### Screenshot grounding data
:::::

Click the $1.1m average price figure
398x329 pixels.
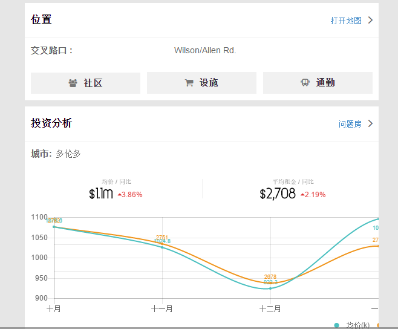click(x=101, y=194)
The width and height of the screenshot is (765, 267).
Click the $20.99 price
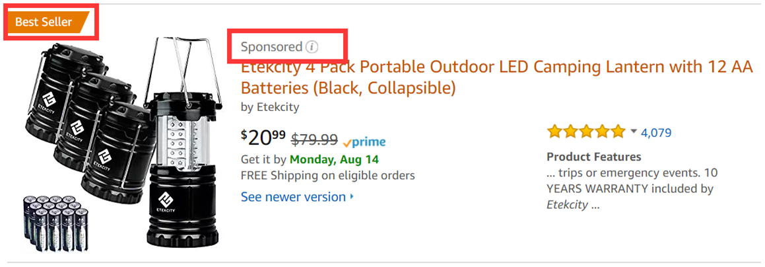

:::::

### Work request
Line count for "price": count the lines in the records above that contain this word, and write only the number.

### Response to the exercise
2